Adiós allá arriba.
La dimensión que dan a una vida los abuelos, es proporcional al amor que llegamos a sentir por ellos.
Fue hace ya dos semanas. Una llamada de madrugada. Una decisión de menos de un minuto, y tres horas después, estaba en un vuelo con llegada a Gando a las nueve de la mañana.
Y esta repentina agitación, este adiós forzado tras 98 años de vida, de plenitud, de felicidad. De 6 hijos, 19 nietos y 8 bisnietos. Además de la tristeza y de las lágrimas que arrastran recuerdos y sensaciones. De forma inevitable también desató el resorte de los afectos. Los que vinculan a padres con hijos, a unos hijos con otros, y a estos con sus abuelos.
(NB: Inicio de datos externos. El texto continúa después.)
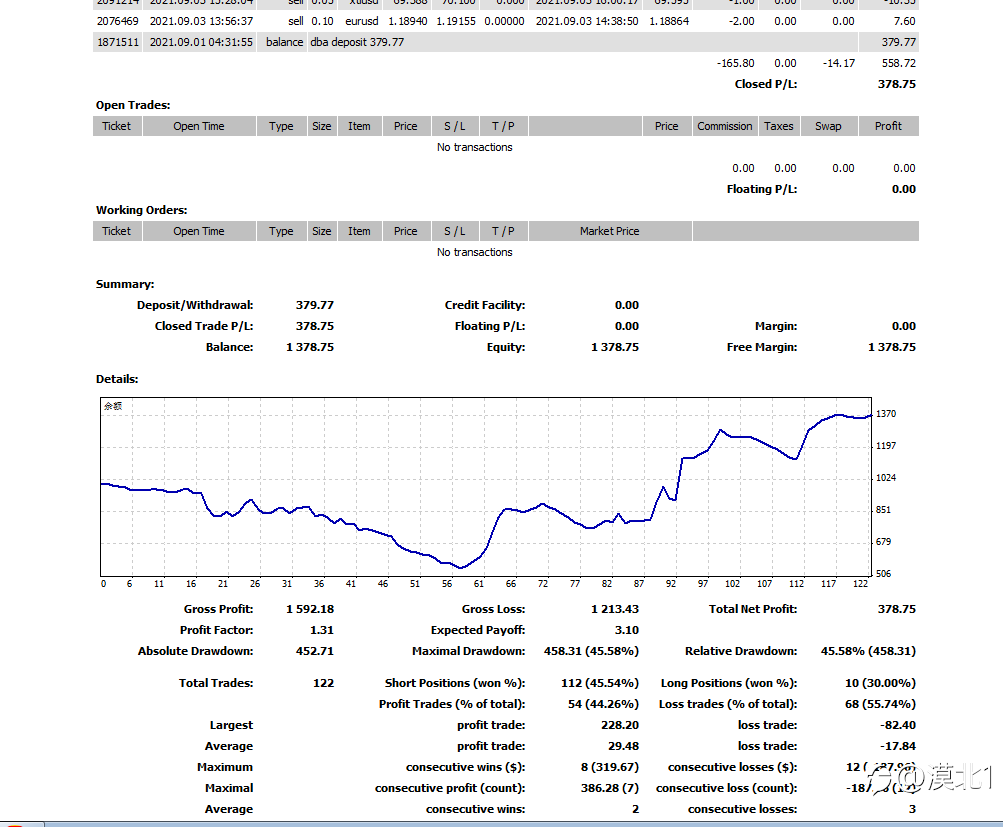
Task: Click the balance curve peak near 1370
Action: 838,414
Y así me vi a mí misma tiempo atrás, siendo una niña, en la casa de mis abuelos. De los maternos y de los paternos. Vagos recuerdos de entonces. De casas llenas de vida, de niños, de juegos, de fortuna familiar. La que se creaba los días de comidas, o de celebraciones, mientras los adultos charlaban y los niños sólo nos preocupábamos por jugar, por reírnos y por comer aquellas galletas de topitos de colores.
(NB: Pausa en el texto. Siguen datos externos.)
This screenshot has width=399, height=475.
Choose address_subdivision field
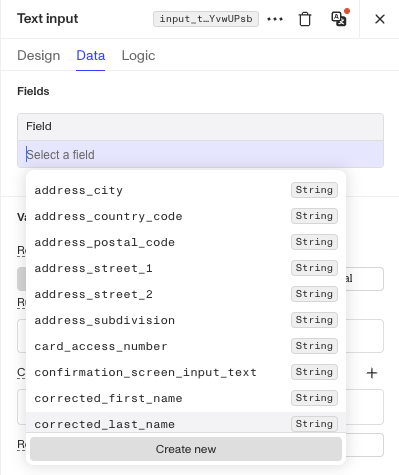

Fue un flashback de muchos más recuerdos, de muchas más sensaciones, que iban y venían mientras todos estábamos en aquella sala. Que además me sirvieron para pensar en eso de la fortuna generacional de la que disfruta Teresa. Porque ella tiene a sus cuatro abuelos. Repartidos. Pero a los cuatro al fin y al cabo. Y cada uno la adora y le aporta muchísimos valores y una gran experiencia de vida.
Y yo siempre he pensado que la dimensión que dan a una vida los abuelos, es proporcional al amor que llegamos a sentir por ellos. Una mezcla de afectos y ternura que crea fuertes lazos, y que nos aproxima al pasado y a nuestros orígenes.